España reduce el déficit público al 2,2% en 2025, el mejor dato en 18 años | Economía
España ha vuelto a cumplir con los objetivos fiscales. El déficit público cerró 2025 en el 2,2% del PIB, por debajo de lo pactado con Bruselas, con quien el Gobierno se había comprometido a un desfase máximo del 2,5%. En términos absolutos, la cifra se corresponde a 36.780 millones, un descenso de casi 9.000 millones comparado con el ejercicio previo. Incluyendo el gasto asociado a la reconstrucción tras la dana, el desequilibrio sube al 2,4%, aun así por debajo del objetivo.
La ya exministra de Hacienda, María Jesús Montero, adelantó hace dos semanas que España había cumplido con el objetivo de déficit fijado para 2025. “Pocos podían imaginar que era posible lograr este hito sin aplicar ningún recorte cuando el déficit alcanzó el 10% en plena pandemia”, dijo en un encuentro informativo organizado pocos días antes de que abandonara sus cargos en el Gobierno —Arcadi España ha tomado las riendas del ministerio y Carlos Cuerpo de la vicepresidencia primera— para concurrir a las elecciones andaluzas del próximo mayo.

=== Datos de entrada ===

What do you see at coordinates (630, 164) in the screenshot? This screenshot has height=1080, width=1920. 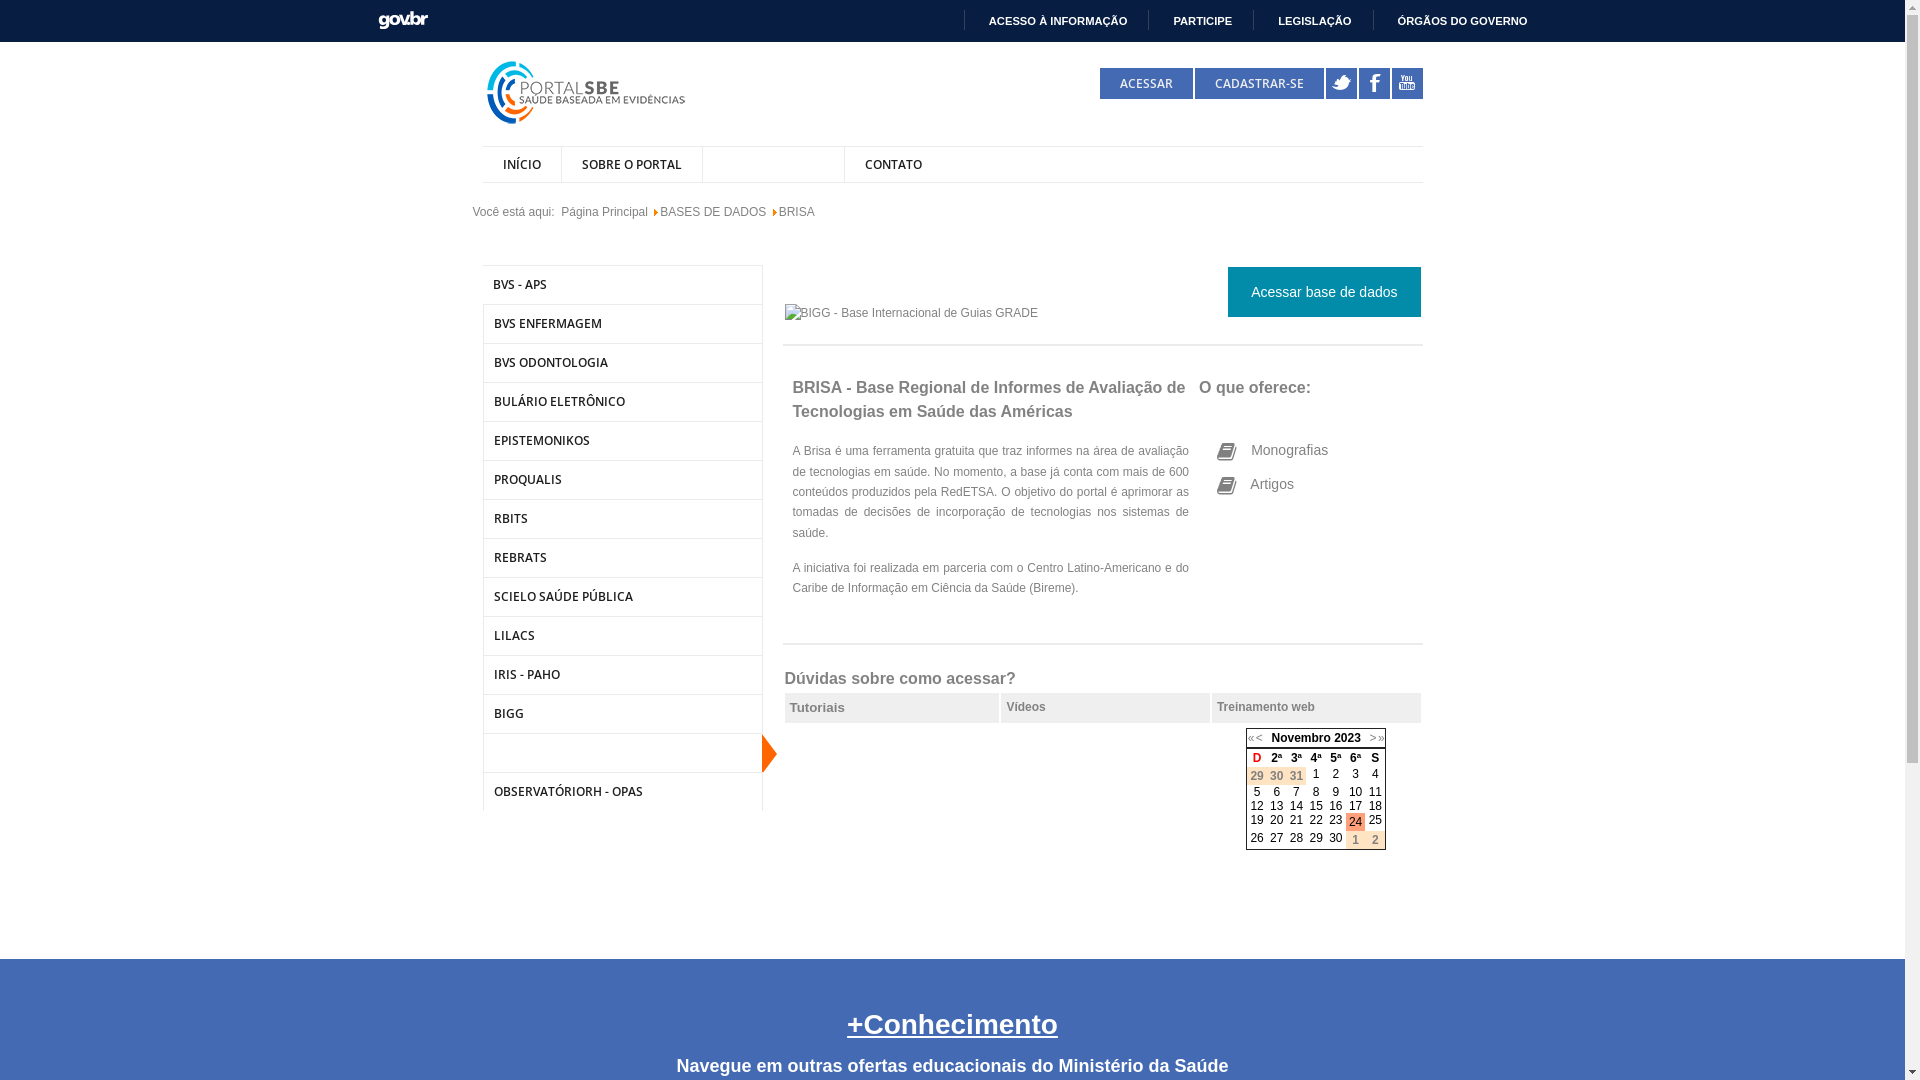 I see `SOBRE O PORTAL` at bounding box center [630, 164].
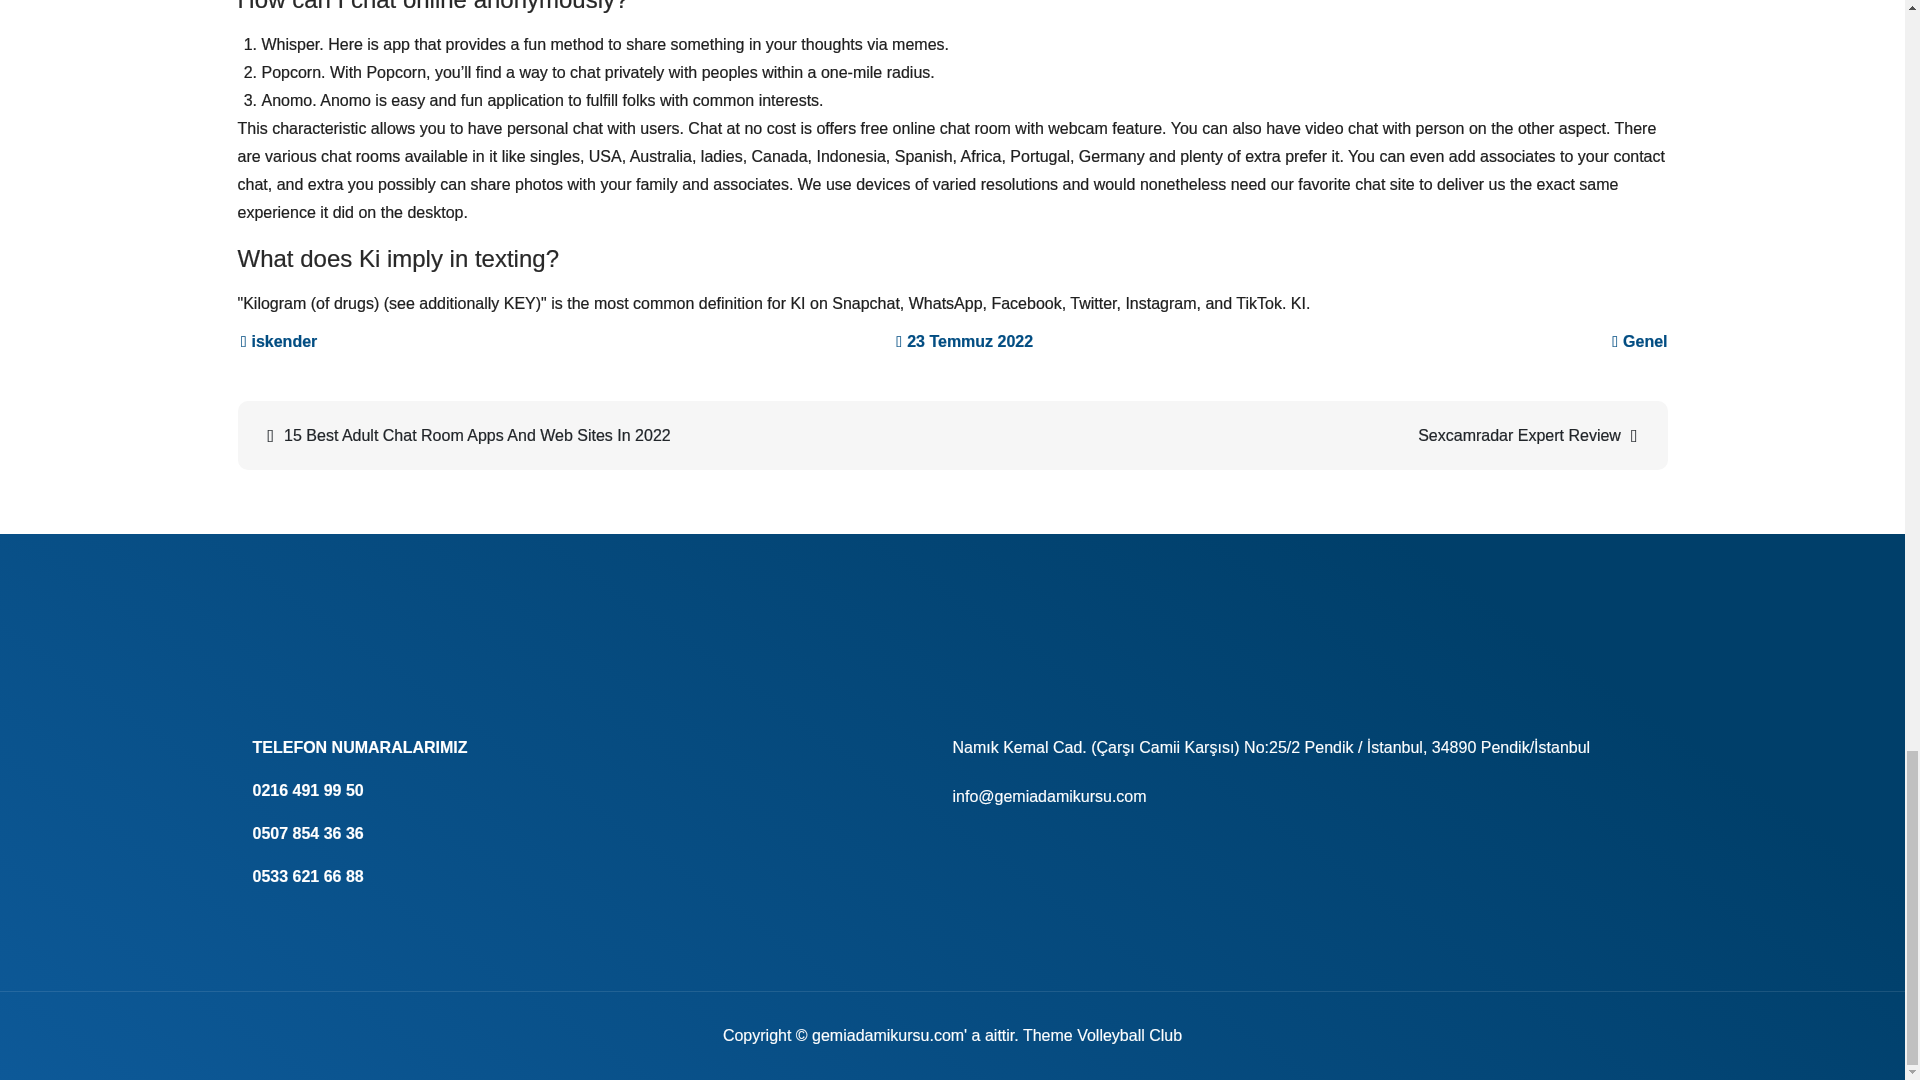  What do you see at coordinates (1644, 340) in the screenshot?
I see `Genel` at bounding box center [1644, 340].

=== Qué hacer ===
(a) Contesta, según la noticia sobre el déficit:
(i) ¿En qué porcentaje del PIB cerró el déficit público de 2025?
(ii) ¿Cuál era el desfase máximo al que se había comprometido el Gobierno con Bruselas?
(iii) ¿Quién ha tomado las riendas del Ministerio de Hacienda?
(b) Reescribe la parte de la noticia sobre el déficit que va desde "España reduce el" hasta "debajo del objetivo.", y cambia "Bruselas" por "la Comisión Europea".

=== Ejercicio resuelto ===
(a)
(i) En el 2,2% del PIB.
(ii) El 2,5%.
(iii) Arcadi España.

(b)
España reduce el déficit público al 2,2% en 2025, el mejor dato en 18 años | Economía
España ha vuelto a cumplir con los objetivos fiscales. El déficit público cerró 2025 en el 2,2% del PIB, por debajo de lo pactado con la Comisión Europea, con quien el Gobierno se había comprometido a un desfase máximo del 2,5%. En términos absolutos, la cifra se corresponde a 36.780 millones, un descenso de casi 9.000 millones comparado con el ejercicio previo. Incluyendo el gasto asociado a la reconstrucción tras la dana, el desequilibrio sube al 2,4%, aun así por debajo del objetivo.